In my later experiment after the first email, I even couldn't see the OST
device (device 9 as above). Now, at least it comes back though still in the
AT state...
Actually I still don't understand why I can't restore them back. I have
chosen to completely destroy the configuration by "--erase-params" (only
"--writeconf" itself doesn't seem to destroy anything). This should enable
me to reconfigure them. So I guess there must be something more to destroy
or configure...
Regards,
Frank
On Sat, Dec 28, 2013 at 10:42 AM, Frank Yang <fsyang.tw(a)gmail.com> wrote:
Hi Andreas,
Thanks for you suggestions. But I have ever tried to bring up old_mds
again (certainly with the same address and data) as mentioned in my first
email. I did it right after I failed to bring up new_mds. In my last mail,
I wanted to focus on new_mds since old_mds already can't work either (so
that I don't need to move again after they get online). If necessary, I can
use old_mds again since OST should also be able to work with either one
(both have the same metadata)
And actually I "upgrade" from 2.5.0 to 2.4.2. Not 1.8 to 2.4.2. Sorry, my
email is very lengthy so you can easily get confused.
Actually I still don't know what "do a writeconf" is exactly. I have tried
"tunefs.lustre -o writeconf" and "mount -t lustre -o writeconf". But
I
don't see anything changed. And, now sometimes I am forced to add "-o
writeconf" to mount.lustre otherwise I can't successfully mount OST or MDT.
I have tried carefully not to damage any data on MDT and OST although I
did actually accidentally write a file to MDT on old_mds (mount as -t
ldiskfs before the tar operation) and then deleted it after I found it.
Hope this will not screw up the filesystem. e2fsck to MDT on new_mds and
OST are clean. So I guess/hope perhaps a complete reconfig can bring the
filesystem back.
Regards,
Frank
On Sat, Dec 28, 2013 at 5:07 AM, Dilger, Andreas <andreas.dilger(a)intel.com
> wrote:
> I think you are complicating your efforts by changing too many things
> at the same time.

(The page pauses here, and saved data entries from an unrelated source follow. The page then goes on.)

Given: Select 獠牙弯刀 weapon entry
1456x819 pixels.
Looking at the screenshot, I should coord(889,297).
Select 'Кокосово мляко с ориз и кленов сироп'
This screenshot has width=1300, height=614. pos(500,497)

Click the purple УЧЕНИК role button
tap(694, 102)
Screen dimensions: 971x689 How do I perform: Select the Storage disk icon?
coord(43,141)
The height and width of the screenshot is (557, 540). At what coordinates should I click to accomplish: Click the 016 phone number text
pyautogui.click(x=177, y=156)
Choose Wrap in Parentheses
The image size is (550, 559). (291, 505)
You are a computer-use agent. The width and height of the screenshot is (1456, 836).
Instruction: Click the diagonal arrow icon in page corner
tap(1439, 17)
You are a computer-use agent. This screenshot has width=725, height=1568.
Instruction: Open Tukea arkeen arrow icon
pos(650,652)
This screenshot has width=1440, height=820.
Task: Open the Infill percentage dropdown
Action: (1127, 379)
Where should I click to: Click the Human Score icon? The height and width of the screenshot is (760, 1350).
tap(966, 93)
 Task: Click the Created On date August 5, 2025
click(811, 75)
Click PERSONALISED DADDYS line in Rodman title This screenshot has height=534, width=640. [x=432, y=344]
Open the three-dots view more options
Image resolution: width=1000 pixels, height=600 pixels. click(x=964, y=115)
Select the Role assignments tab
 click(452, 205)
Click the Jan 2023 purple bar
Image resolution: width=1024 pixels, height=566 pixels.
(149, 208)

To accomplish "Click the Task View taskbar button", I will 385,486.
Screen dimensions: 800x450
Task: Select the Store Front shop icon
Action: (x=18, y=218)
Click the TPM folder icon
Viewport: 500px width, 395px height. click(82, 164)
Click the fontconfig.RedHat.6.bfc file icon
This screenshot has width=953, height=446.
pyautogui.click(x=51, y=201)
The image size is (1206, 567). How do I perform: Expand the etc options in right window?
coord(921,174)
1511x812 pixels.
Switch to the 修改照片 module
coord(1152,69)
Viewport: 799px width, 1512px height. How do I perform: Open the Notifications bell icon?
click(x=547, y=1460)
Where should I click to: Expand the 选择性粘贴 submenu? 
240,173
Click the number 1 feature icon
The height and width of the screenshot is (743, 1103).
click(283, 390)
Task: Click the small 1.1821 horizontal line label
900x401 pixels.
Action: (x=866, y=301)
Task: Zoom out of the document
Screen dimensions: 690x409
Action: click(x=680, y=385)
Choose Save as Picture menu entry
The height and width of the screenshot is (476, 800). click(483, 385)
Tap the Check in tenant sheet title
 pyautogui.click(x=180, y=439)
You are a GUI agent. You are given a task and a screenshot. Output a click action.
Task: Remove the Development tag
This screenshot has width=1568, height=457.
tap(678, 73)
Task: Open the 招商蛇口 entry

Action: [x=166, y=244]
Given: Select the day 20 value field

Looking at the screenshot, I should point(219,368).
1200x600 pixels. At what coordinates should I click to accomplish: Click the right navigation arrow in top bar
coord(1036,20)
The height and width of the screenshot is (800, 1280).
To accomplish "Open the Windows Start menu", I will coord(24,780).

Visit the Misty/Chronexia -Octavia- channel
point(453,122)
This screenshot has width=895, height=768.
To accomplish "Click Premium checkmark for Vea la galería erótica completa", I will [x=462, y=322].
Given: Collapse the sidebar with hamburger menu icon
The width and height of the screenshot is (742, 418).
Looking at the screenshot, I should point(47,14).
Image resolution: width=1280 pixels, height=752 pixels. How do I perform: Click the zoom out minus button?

Upgrading Lustre from 1.8 to 2.4 and changing the
> hardware and changing the server addresses makes it very hard to know where
> the problem might be.
>
> I would recommend to move your new_mds to have the same hostname and IP
> address as old_mds and only do the upgrade first. I would guess by this
> point you also need to do a writeconf (MDS and OSS) to reset the
> configuration logs, since everything looks confused.
>
> Cheers, Andreas
>
> On Dec 27, 2013, at 6:35, "Frank Yang" <fsyang.tw(a)gmail.com> wrote:
>
> Hi all,
>
> I guess I may provide too much info. Let me try to make things simpler.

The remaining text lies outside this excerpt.